Meet the Flanders Pink, a blushing British rival for Australia's Pink Lady

For decades it has been one of the most popular apples in the world, but now it’s crunch time for Australia’s Pink Lady as Britain launches a blushing rival.

The Flanders Pink goes on sale within weeks and it will be the first pink-skinned variety grown on a commercial scale in this country.

Its creation is a belated response to the success of the sweet, crunchy Pink Lady – a cross between Lady Williams and Golden Delicious – which was bred in Western Australia in the early 1970s and reached these shores two decades later.

Flanders Pink, from leading grower AC Goatham, is named after its own Flanders Farm in Hoo, Kent. Bosses Clive Goatham and his son Ross worked with a Dutch breeder to develop the new apple and have been holding secret trials for several years.
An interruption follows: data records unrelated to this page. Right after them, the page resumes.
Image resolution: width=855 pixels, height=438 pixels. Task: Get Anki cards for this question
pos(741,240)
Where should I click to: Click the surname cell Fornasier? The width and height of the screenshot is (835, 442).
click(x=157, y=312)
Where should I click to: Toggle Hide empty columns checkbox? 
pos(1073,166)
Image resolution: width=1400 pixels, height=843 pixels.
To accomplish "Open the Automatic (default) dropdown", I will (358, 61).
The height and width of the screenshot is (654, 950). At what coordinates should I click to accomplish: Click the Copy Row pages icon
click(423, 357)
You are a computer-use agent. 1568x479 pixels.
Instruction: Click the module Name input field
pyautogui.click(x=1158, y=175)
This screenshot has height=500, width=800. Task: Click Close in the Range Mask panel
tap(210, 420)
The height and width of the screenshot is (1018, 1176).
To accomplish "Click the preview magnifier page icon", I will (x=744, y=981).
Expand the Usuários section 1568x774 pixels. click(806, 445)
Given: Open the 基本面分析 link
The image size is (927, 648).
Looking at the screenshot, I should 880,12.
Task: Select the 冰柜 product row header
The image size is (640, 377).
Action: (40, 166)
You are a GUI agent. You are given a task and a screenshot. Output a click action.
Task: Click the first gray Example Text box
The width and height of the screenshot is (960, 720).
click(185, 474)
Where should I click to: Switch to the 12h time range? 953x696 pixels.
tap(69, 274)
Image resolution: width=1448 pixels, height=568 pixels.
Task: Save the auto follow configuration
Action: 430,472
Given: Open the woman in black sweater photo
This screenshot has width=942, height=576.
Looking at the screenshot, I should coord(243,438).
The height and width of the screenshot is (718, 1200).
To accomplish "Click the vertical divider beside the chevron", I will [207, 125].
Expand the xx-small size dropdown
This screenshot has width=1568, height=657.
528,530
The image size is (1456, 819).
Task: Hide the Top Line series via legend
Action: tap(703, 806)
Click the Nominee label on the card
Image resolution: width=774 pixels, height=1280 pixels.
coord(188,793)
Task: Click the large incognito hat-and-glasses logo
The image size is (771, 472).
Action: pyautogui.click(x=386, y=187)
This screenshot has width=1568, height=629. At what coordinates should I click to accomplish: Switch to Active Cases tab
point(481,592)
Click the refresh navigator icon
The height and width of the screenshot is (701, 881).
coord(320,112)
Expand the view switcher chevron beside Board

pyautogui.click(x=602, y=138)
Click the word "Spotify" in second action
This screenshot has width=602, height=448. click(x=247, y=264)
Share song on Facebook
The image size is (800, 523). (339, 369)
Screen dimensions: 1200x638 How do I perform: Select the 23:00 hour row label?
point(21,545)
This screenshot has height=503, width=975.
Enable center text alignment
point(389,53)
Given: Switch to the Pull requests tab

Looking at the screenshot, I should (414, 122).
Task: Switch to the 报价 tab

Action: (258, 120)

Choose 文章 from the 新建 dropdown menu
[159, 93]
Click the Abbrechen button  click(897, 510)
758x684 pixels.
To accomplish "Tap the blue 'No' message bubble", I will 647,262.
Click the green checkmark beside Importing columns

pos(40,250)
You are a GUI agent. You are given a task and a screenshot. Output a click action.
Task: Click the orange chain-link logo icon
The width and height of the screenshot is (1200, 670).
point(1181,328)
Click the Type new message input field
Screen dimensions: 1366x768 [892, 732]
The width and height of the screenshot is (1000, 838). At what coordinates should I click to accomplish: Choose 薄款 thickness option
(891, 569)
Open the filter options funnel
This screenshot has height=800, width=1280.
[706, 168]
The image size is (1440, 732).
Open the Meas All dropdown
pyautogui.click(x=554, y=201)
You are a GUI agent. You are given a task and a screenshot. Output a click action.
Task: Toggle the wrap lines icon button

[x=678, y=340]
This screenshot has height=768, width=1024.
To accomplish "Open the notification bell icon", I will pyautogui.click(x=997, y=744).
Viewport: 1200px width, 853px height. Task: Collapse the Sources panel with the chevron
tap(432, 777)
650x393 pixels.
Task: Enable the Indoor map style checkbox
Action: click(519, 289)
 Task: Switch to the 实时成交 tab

With initial results looking promising, new orchards of Flanders Pink were quietly planted three years ago on 25 farms near Sittingbourne.

Carol Ford, AC Goatham’s commercial director, said: ‘Flanders Pink has scored highly in the all-important consumer taste tests as well as being suitable to grow in the UK’s damp climate. It also harvests and stores well – vital for the modern apple varieties so they reach consumers in the very best condition.’

The company, which supplies 350 million apples a year – a quarter of the British crop – also hopes the new variety will help boost the country’s self-sufficiency.

Only 43 per cent of apples eaten in Britain are grown here, but the industry aims to reach 60 per cent by 2030. Every year, the UK produces 297,000 tons of apples, according to industry group British Apples & Pears, but annual imports have risen to 389,000 tons.

The Flanders Pink will aim to bite into the lucrative market for Pink Lady apples, which are the second most popular in Britain behind the Royal Gala.

The industry will be hoping for a boost after last week’s report in The Mail on Sunday that millions of apples are rotting in orchards due to a shortage of pickers from Eastern Europe.

Fears over Brexit and a fall in the value of the pound means that EU workers have been put off coming to Britain, resulting in at least 16 million apples left unpicked.